Provides support for handling different kinds of characters sets: A basic set of string functions, conversion methods and character constants.

Instances, Names and Aliases

Character set instances are treated as singletons and automatically buffered for reduced memory usage.

The name of a character set is based on the IANA-assigned name, using the preferred MIME name if available. As a wide variety of names, often with only slight differences in typography, exist, several aliases of supported character sets are defined. On each request, aliases are resolved to the correct IANA-assigned name of the character set, on which the actual character set driver is based on. Aliases can either be assigned programmatically via the Core\Charset base class, or defined as modules that only consist of a single alias registration call:

// Example of alias module ANSI_x3.4-1968 for character set ASCII.
namespace Core\Charset\Alias;

use Core\Charset;
use Core\Loader;

Loader::registerModule('1.0');

Charset::registerAlias('ansi_x3.4-1968', 'ascii');

Character Conversion

Character conversion is based on UTF-8 as an Internet standard and UCS-2 for fast conversion of characters in the Basic Multilingual Plane (BMP) and representation of a single character by a fixed 16-bit integer.

Almost all traditional character sets have their code points mapped within the Unicode BMP and can provide conversions to and from Unicode using lookup tables to their corresponding UCS-2 character which is then easily encoded in or decoded from UTF-8.

Core\Object implements Core\Chainable
Extended by Core\Set implements Core\Accessor
Extended by Core\Charset

Direct known subclasses

Core\Charset\Driver\ascii, Core\Charset\MultiByte

Indirect known subclasses

Core\Charset\Driver\iso88591, Core\Charset\Driver\iso885915, Core\Charset\Driver\utf8, Core\Charset\Driver\macroman, Core\Charset\Driver\sjis, Core\Charset\Driver\utf16, Core\Charset\Driver\utf16be, Core\Charset\Driver\utf16le, Core\Charset\Driver\utf32, Core\Charset\Driver\utf32be, Core\Charset\Driver\utf32le

Abstract
Namespace: Core
Package: Core\Charset
See: https://en.wikipedia.org/wiki/Character_encoding
See: http://www.iana.org/assignments/character-sets/character-sets.xhtml
Since: 3.0
Requires: PHP 5.3.2
Version: 1.4.1
Located at Charset.inc.php

Methods summary

public static Core\Charset
# activate( string|Core\Charset $charset )
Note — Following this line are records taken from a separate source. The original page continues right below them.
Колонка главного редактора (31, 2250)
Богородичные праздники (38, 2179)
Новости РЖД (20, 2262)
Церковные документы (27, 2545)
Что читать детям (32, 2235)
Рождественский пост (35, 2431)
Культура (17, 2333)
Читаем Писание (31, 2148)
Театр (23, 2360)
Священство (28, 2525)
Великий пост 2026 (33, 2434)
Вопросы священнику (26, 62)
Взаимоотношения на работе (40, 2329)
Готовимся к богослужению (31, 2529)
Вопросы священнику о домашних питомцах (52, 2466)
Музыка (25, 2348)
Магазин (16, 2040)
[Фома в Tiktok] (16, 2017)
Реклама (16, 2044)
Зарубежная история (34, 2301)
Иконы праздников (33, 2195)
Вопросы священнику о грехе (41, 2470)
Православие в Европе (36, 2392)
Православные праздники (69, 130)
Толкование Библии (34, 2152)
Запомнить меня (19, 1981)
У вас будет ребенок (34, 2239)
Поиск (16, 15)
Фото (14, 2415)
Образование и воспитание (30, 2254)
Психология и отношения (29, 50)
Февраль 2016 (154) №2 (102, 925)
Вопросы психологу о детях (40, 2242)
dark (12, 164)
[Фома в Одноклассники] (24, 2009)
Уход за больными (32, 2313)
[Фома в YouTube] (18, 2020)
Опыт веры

Loads and activates a named character set.

Loads and activates a named character set.

The character set name activated by this function may differ from the requested character set name due to alias mappings. To retrieve the fully resolved name, call Core\Charset::active() to get the active character set and query the name property.

Parameters

$charset

Name of character set to load and activate or reference to Core\Charset instance to activate.

Returns

Core\Charset
Reference to activated character set instance.

See

Core\Charset::active()

Since

3.0
public static Core\Charset
# active( )

Returns the currently active global Core\Charset instance.

Returns the currently active global Core\Charset instance.

Returns

Core\Charset
Reference to currently active global Core\Charset instance.

See

Core\Charset::activate()

Since

3.0
public static string
# alias( string $name )

Returns the normalised character set name of an alias.

Returns the normalised character set name of an alias.

To perform alias expansion this method may load alias modules or character set drivers to retrieve the normalised name.

Parameters

$name
Name of character set alias to return normalised name for.

Returns

string

Normalised character set name or null, if the character set alias is unknown. If the provided character set is not an alias, its name is returned.

See

Core\Charset::activate()
load()

Since

3.0
public static string[]
# all( )

Loads all character set drivers and returns a list of their normalised names (the IANA registered name). The method automatically skips all drivers that are not supported on the current platform, e.g. due to missing extensions.

Loads all character set drivers and returns a list of their normalised names (the IANA registered name). The method automatically skips all drivers that are not supported on the current platform, e.g. due to missing extensions.

Loading all character set drivers is required to get a full list of supported character sets; therefore it may cause extra load on the server. If a list of all available character sets is used frequently, an application should cache the return value of this method between instances of the application. The return value of this method is cached in-memory, hence multiple calls to this method are safe.

Returns

string[]
Array of all available character set names.

Since

3.0
public static string
# convertUCS2ToUTF8( integer $wchar )

Converts a single UCS-2 (16-bit integer) character to the corresponding UTF-8 byte sequence.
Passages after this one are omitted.